Mais les astronautes voyageant vers Mars seront «là-bas» pendant un an ou plus. "Nous ne pouvons pas encore estimer de manière fiable ce que les rayons cosmiques nous feront quand nous serons exposés pendant si longtemps", dit-il.
La mission du nouveau Space Radiation Laboratory (NSRL) de la NASA, située au Brookhaven National Laboratory du Département américain de l'Énergie à New York, est une découverte. Il a ouvert ses portes en octobre 2003. «Au NSRL, nous avons des accélérateurs de particules capables de simuler les rayons cosmiques», explique Cucinotta. Les chercheurs exposent les cellules et les tissus des mammifères aux faisceaux de particules, puis examinent les dommages. «L'objectif est de réduire l'incertitude dans nos estimations des risques à seulement quelques pour cent d'ici 2015.»
Une fois les risques connus, la NASA peut décider du type de vaisseau spatial à construire. Il est possible que les matériaux de construction ordinaires comme l'aluminium soient assez bons. Sinon, "nous avons déjà identifié des alternatives", dit-il.
Que diriez-vous d'un vaisseau spatial en plastique?
«Les plastiques sont riches en hydrogène, un élément qui absorbe bien les rayons cosmiques», explique Cucinotta. Par exemple, le polyéthylène, le même matériau dans lequel les sacs à ordures sont faits, absorbe 20% plus de rayons cosmiques que l'aluminium. Une forme de polyéthylène renforcé développée au Marshall Space Flight Center est 10 fois plus résistante que l'aluminium, et plus légère aussi. Cela pourrait devenir un matériau de choix pour la construction de vaisseaux spatiaux, si cela pouvait être fait à un prix assez bas. "Même si nous ne construisons pas l'ensemble du vaisseau spatial en plastique", note Cucinotta, "nous pourrions toujours l'utiliser pour protéger des zones clés comme les quartiers de l'équipage." En effet, cela se fait déjà à bord de l'ISS.
Si le plastique n'est pas assez bon, de l'hydrogène pur peut être nécessaire. Livre pour livre, l'hydrogène liquide bloque les rayons cosmiques 2,5 fois mieux que l'aluminium.
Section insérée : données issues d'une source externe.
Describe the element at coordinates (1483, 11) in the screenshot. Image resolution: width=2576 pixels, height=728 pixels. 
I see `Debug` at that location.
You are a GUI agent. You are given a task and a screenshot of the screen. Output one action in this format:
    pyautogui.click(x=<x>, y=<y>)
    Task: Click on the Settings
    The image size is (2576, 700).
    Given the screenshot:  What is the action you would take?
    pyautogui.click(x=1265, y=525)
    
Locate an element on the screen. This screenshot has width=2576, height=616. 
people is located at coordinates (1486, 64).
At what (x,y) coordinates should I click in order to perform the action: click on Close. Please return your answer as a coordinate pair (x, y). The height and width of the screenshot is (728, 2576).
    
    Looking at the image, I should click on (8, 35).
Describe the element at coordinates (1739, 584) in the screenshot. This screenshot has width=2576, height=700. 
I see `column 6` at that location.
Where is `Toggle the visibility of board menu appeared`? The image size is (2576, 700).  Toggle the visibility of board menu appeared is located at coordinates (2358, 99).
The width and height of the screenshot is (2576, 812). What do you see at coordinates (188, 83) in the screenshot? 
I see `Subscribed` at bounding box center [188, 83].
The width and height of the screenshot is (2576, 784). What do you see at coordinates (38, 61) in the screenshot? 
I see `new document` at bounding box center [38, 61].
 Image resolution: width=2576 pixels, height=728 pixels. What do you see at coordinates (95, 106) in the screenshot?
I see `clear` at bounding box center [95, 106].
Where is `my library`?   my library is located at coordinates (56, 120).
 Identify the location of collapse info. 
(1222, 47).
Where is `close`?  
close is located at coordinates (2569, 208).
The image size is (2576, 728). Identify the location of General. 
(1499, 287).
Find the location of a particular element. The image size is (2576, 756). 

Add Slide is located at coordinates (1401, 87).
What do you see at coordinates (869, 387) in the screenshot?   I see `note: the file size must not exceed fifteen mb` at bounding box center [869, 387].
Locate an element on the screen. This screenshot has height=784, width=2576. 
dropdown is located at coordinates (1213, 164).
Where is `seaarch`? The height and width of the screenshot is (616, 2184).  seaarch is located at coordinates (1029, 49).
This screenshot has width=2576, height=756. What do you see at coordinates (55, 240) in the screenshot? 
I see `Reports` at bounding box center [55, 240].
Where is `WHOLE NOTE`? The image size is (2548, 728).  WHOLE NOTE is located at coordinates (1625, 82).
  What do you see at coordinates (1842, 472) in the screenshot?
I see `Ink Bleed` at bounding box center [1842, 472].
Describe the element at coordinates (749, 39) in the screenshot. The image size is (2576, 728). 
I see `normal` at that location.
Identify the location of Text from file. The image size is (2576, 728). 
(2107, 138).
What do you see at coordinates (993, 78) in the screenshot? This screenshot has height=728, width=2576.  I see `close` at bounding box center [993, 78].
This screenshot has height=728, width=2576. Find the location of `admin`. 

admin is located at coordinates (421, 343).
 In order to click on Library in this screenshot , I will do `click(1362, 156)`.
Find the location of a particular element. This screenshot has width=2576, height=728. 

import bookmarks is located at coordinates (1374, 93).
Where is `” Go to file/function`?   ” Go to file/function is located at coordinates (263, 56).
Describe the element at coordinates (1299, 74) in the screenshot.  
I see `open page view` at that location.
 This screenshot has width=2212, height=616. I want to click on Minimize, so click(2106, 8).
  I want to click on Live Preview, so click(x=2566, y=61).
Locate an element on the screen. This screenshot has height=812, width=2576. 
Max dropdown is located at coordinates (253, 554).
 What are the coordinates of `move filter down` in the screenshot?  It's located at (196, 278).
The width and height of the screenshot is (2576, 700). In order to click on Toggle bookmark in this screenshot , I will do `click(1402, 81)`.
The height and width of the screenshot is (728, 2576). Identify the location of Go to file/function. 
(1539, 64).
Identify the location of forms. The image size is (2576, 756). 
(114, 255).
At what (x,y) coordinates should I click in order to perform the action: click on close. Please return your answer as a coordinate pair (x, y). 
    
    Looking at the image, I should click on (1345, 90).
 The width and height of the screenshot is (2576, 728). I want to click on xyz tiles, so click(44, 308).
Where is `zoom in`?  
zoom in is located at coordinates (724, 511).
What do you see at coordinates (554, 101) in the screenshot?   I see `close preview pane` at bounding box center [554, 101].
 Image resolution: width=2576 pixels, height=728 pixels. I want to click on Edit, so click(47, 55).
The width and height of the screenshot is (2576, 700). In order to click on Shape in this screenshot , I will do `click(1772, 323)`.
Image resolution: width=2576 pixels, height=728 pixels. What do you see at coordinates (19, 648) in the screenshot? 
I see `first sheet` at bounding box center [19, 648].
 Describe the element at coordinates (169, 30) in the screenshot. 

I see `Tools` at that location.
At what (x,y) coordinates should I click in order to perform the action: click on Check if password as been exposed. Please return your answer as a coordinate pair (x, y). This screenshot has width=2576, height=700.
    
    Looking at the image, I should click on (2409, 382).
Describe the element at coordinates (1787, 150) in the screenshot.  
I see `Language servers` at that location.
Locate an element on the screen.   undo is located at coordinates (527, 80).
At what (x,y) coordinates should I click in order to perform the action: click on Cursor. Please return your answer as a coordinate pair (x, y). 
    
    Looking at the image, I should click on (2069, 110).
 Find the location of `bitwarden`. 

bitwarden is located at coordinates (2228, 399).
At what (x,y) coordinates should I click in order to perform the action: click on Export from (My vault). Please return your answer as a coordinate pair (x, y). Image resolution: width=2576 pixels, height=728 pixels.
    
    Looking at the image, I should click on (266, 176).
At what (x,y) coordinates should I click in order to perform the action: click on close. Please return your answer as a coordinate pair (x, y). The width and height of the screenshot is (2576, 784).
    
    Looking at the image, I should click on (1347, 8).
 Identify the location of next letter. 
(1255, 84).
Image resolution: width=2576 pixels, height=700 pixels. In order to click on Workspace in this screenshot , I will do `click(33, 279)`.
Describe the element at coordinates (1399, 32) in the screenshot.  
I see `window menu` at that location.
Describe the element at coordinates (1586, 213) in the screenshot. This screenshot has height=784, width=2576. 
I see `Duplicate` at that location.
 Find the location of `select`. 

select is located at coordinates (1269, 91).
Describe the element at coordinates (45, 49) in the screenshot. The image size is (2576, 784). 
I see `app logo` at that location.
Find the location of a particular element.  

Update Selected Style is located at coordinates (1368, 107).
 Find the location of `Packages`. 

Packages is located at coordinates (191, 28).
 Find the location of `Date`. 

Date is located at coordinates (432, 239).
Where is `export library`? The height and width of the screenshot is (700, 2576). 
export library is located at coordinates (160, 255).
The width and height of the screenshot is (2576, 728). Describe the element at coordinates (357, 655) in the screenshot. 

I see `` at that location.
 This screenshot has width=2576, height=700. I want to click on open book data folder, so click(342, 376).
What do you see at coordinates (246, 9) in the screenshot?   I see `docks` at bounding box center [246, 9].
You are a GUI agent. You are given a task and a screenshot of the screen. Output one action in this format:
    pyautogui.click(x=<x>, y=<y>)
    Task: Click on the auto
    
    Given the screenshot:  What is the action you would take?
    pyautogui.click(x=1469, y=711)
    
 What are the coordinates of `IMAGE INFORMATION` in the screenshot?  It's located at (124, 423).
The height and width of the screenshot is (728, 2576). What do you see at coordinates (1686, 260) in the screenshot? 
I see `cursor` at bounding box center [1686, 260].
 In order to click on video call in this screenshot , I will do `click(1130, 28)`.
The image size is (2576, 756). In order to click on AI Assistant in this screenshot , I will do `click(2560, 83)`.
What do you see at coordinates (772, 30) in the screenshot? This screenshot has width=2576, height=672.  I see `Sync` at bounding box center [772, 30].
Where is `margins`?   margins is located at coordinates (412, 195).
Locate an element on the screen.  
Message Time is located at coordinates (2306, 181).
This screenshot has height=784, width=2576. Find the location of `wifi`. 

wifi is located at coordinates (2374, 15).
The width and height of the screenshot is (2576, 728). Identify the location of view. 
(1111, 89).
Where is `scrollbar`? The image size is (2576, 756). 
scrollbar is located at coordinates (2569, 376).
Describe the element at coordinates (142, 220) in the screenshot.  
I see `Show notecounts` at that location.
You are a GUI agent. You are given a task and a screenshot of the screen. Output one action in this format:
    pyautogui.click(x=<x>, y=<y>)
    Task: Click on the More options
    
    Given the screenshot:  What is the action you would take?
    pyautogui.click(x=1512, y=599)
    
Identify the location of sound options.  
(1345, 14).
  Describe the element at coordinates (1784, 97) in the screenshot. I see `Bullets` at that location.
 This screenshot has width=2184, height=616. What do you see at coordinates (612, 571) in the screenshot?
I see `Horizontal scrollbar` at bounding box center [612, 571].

Certaines conceptions de vaisseaux spatiaux avancés nécessitent de grands réservoirs de carburant à hydrogène liquide, donc «nous pourrions protéger l'équipage des radiations en enroulant le réservoir de carburant autour de leur espace de vie», spécule Cucinotta.
Les gens peuvent-ils aller sur Mars? Cucinotta le croit. Mais d'abord, "nous devons déterminer la quantité de rayonnement que notre corps peut gérer et le type de vaisseau spatial que nous devons construire." Dans les laboratoires du pays, le travail a déjà commencé.